#### [Material supplied]
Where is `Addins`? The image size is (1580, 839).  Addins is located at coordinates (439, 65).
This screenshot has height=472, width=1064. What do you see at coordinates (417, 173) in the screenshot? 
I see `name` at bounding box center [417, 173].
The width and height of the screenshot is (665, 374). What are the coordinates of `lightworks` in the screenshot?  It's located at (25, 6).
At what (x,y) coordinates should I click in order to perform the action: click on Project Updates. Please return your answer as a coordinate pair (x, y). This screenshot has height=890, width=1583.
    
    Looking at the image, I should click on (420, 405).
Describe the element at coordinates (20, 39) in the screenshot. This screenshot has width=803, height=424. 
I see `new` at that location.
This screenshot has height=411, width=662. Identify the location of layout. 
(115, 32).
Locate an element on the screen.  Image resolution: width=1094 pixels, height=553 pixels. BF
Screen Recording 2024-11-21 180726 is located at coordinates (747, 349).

#### [Written request]
Convert every line of the records above into a Markdown table with a "Row" column for the line number and a "Line" column for the line itself, skipping blank lines.

#### [Correct response]
| Row | Line |
|---|---|
| 1 | Where is `Addins`? The image size is (1580, 839).  Addins is located at coordinates (439, 65). |
| 2 | This screenshot has height=472, width=1064. What do you see at coordinates (417, 173) in the screenshot?  |
| 3 | I see `name` at bounding box center [417, 173]. |
| 4 | The width and height of the screenshot is (665, 374). What are the coordinates of `lightworks` in the screenshot?  It's located at (25, 6). |
| 5 | At what (x,y) coordinates should I click in order to perform the action: click on Project Updates. Please return your answer as a coordinate pair (x, y). This screenshot has height=890, width=1583. |
| 6 |     Looking at the image, I should click on (420, 405). |
| 7 | Describe the element at coordinates (20, 39) in the screenshot. This screenshot has width=803, height=424.  |
| 8 | I see `new` at that location. |
| 9 | This screenshot has height=411, width=662. Identify the location of layout.  |
| 10 | (115, 32). |
| 11 | Locate an element on the screen.  Image resolution: width=1094 pixels, height=553 pixels. BF |
| 12 | Screen Recording 2024-11-21 180726 is located at coordinates (747, 349). |